Requirement: Give back an exact copy of the entries beneath, minus the pictures.

--

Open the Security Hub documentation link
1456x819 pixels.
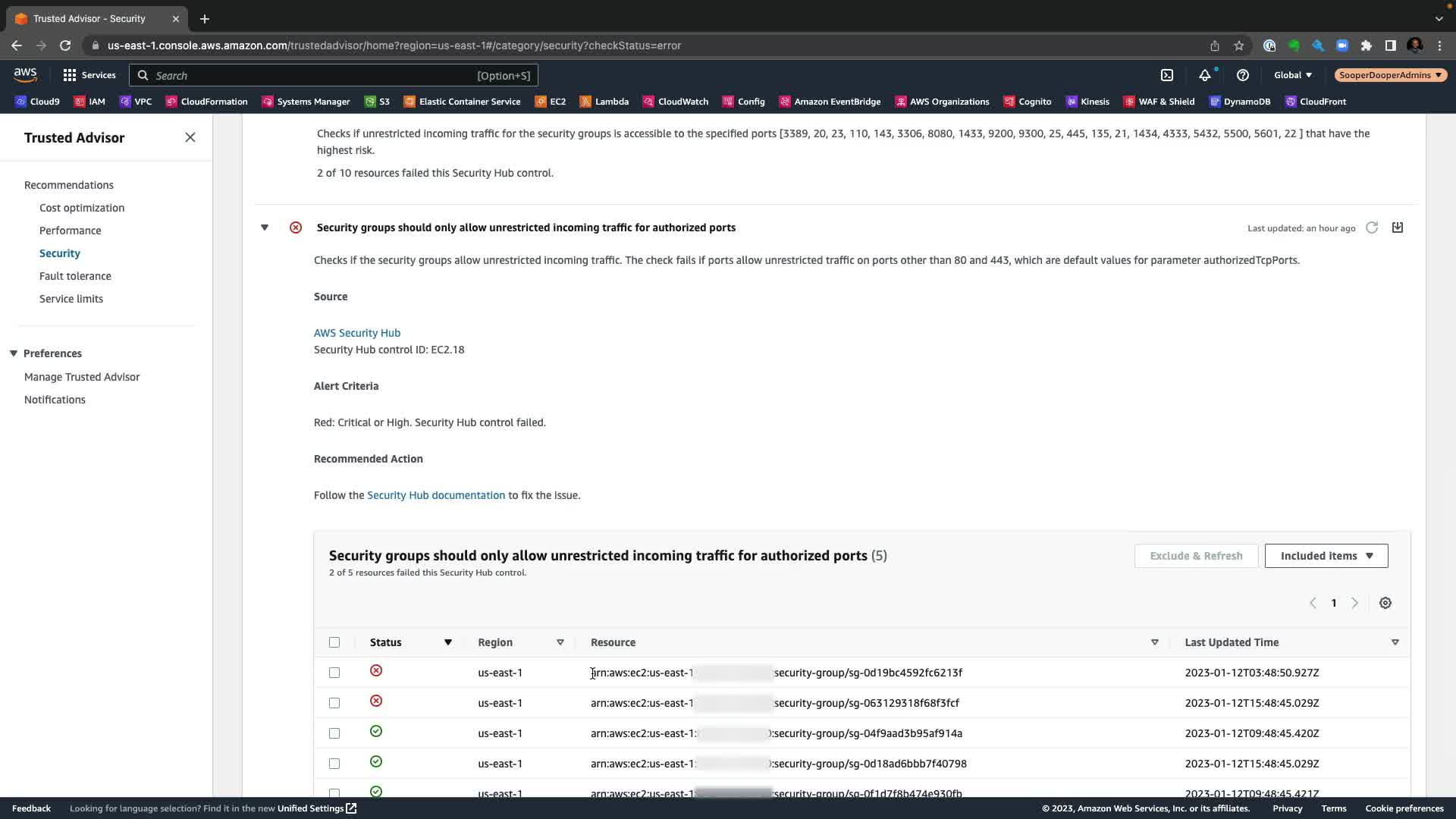pos(436,495)
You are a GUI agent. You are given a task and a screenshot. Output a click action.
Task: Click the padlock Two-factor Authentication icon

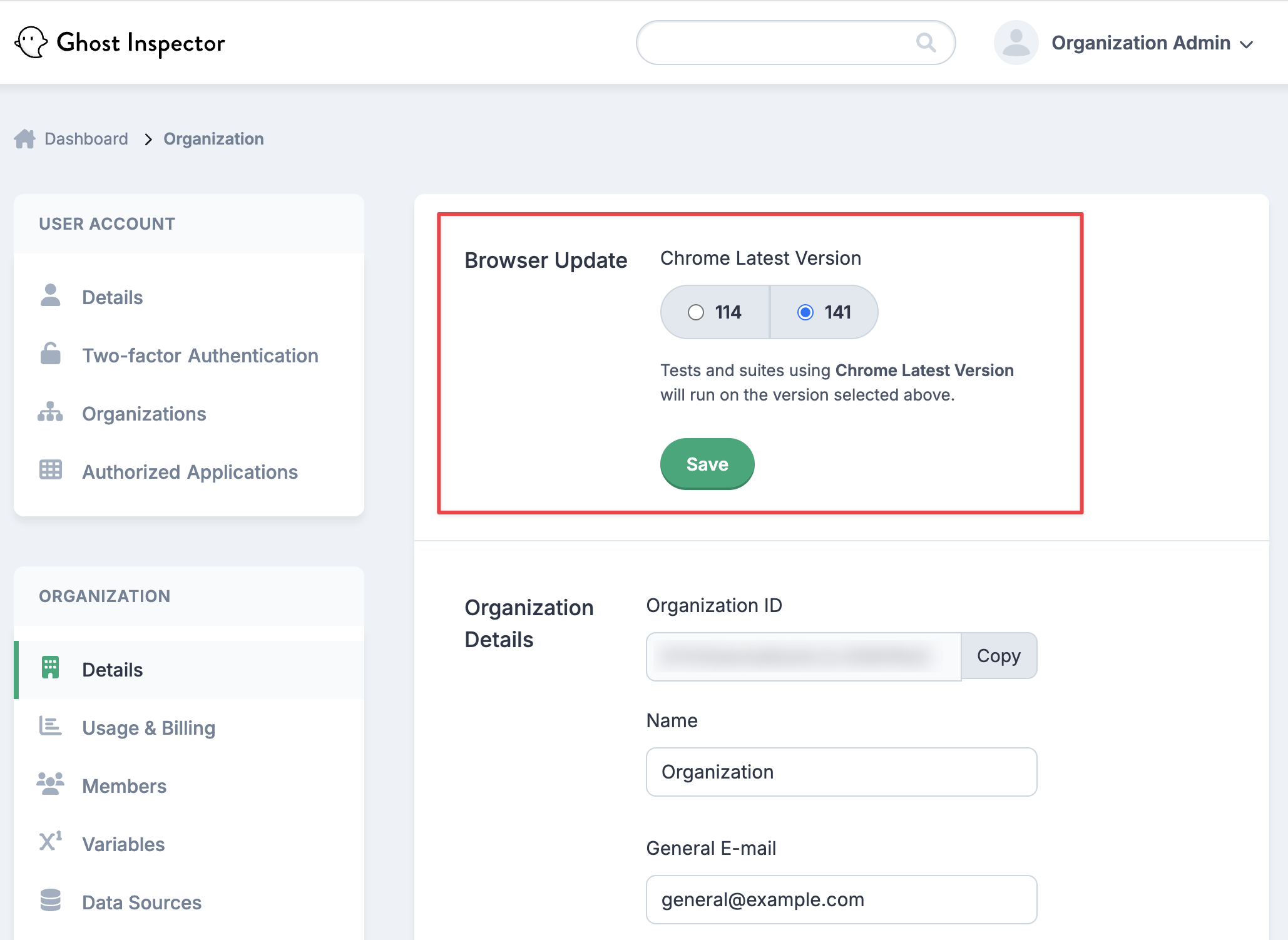tap(50, 354)
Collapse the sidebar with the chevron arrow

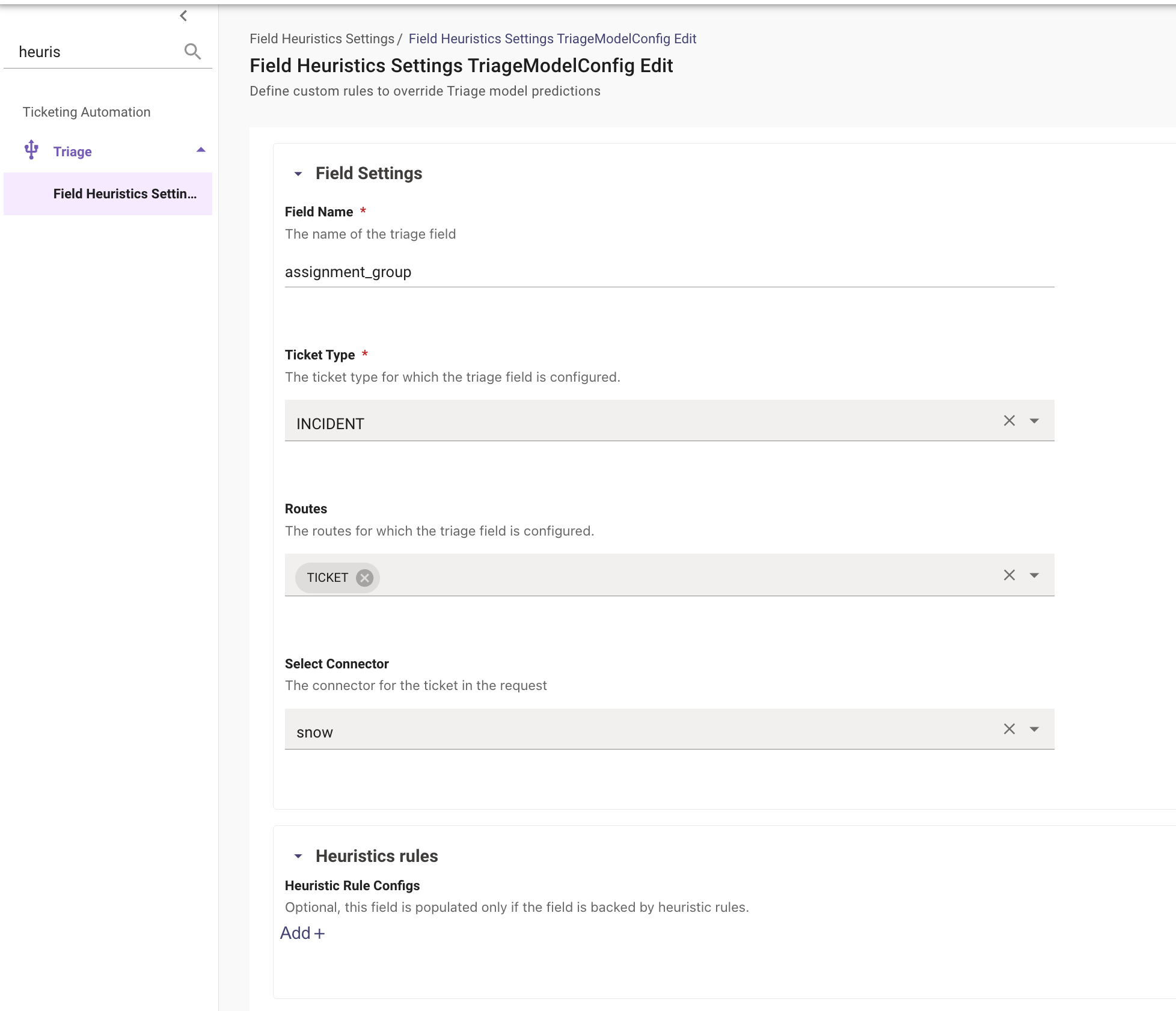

--

Written answer:
Open the Security Hub documentation link
1456x819 pixels.
pos(436,495)
You are a GUI agent. You are given a task and a screenshot. Output a click action.
Task: Click the padlock Two-factor Authentication icon

tap(50, 354)
Collapse the sidebar with the chevron arrow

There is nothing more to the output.